(Set of tasks)
1. Copy the part of the placenta-specialist graduate spotlight starting with "She spends her" and going on through "personality and care.", changing "craft beers" to "iced coffees".
2. Write what comes next in the graduate spotlight on Shannon Bacus, picking up after its final sentence.

___ Selected excerpt

Sarah chose to certify through APPA because she wanted to provide mothers with
the best possible start in their fourth trimester. Recovering from birth can be
exhausting, and placenta capsules have been reported to ease the transition through the
first few weeks. It is important to choose an APPA Certified Placenta Arts Specialist to encapsulate your
placenta because cleanliness, efficiency, and transparency are our top priorities.

Graduate Spotlight: Shannon Bacus

Shannon grew up right in the heart of Central IL but hasn’t always stayed put. From Indiana to Africa to Missouri, she has planted roots as she’s moved. She is the best of both worlds – a dreamer who loves to get stuff done. She’s a graduate of Lincoln Christian University and is a DONA Certified Birth Doula and APPA Placenta Encapsulation Specialist.

She spends her days taking care of her children and loves spending time with her husband, laughing and drinking delicious craft beers. Her home is a priority and has created it as a space of beauty, rest and comfort, which reflects her personality and care.

______
___ Excerpted records

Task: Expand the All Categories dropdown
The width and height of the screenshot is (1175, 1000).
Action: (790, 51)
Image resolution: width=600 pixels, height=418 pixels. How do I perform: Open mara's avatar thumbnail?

______
___ Excerpted records

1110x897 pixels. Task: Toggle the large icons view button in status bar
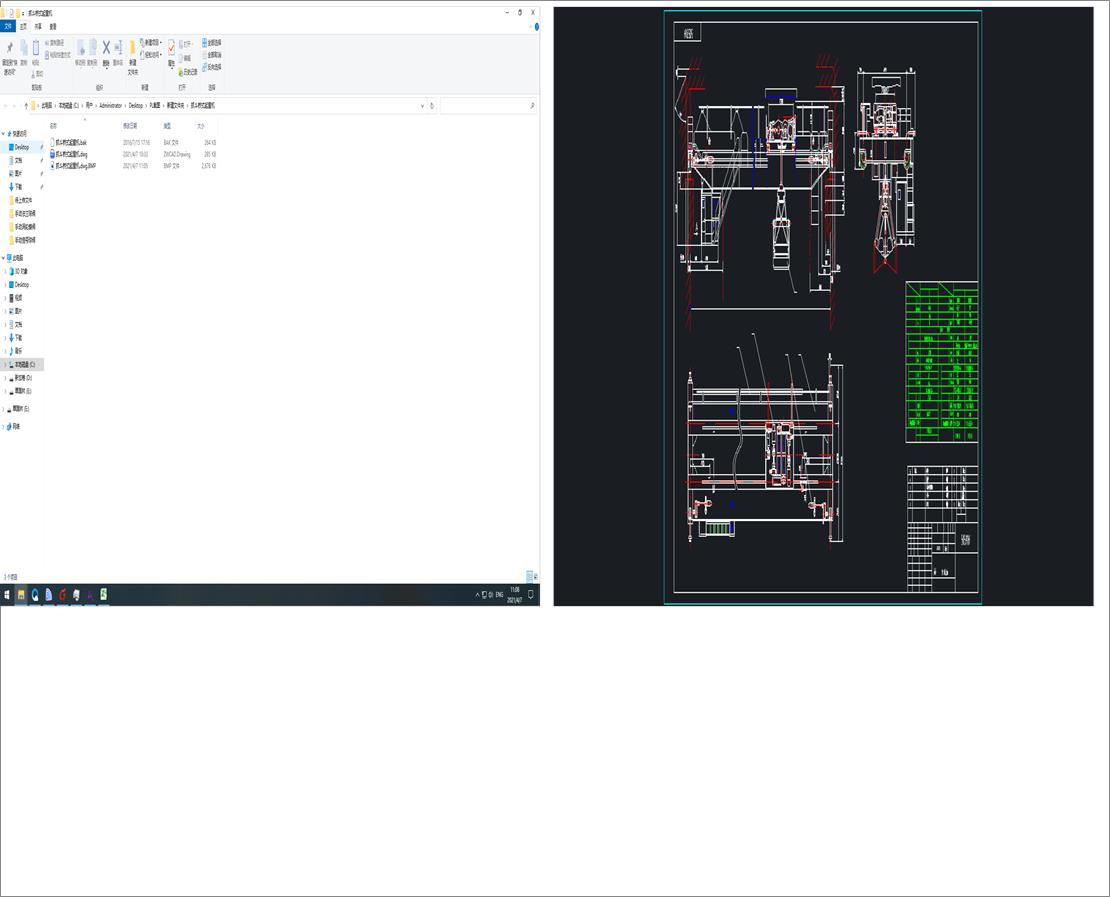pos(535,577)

______

(Written responses)
1.
She spends her days taking care of her children and loves spending time with her husband, laughing and drinking delicious iced coffees. Her home is a priority and has created it as a space of beauty, rest and comfort, which reflects her personality and care.

2.
Empowering women with options through one-on-one consults, educating families on their choices for birth, and supporting women during their birth and postpartum brings her great fulfillment!

Graduate Spotlight: Krista Montufar

“Hi, my name is Krista Montufar.  I am a wife,married to my wonderful high school sweetheart, and I am the mother to two amazing children. 
My journey in birth work began with my own eventful pregnancies. Those births led me on the path of becoming educated about the birthing process and how to help other Moms fulfill the vision they have for their pregnancy, labor, birth and postpartum experiences. 
Serving women and families has led me on a journey of learning, and expanding my skills, which include: DONA trained birth doula, Hypnobabies Certified Hypno-doula (HCHD), Certified Holistic Doula (The Matrona), Sacred Pregnancy Belly Binding Artist, Perinatal Bereavement Doula, Training as a Lamaze Childbirth Educator and now a Certified Placenta Encapsulation Specialist through APPA.
Placenta Encapsulation has a place so close to my heart!  I am proud to offer this service and honored to be a part of the highly recognized and respected Association of Placenta Preparation Arts (APPA) family. My goal is to always uphold the standards of APPA, and to provide Placenta Preparation services with the highest regards to safety, sanitation and client satisfaction.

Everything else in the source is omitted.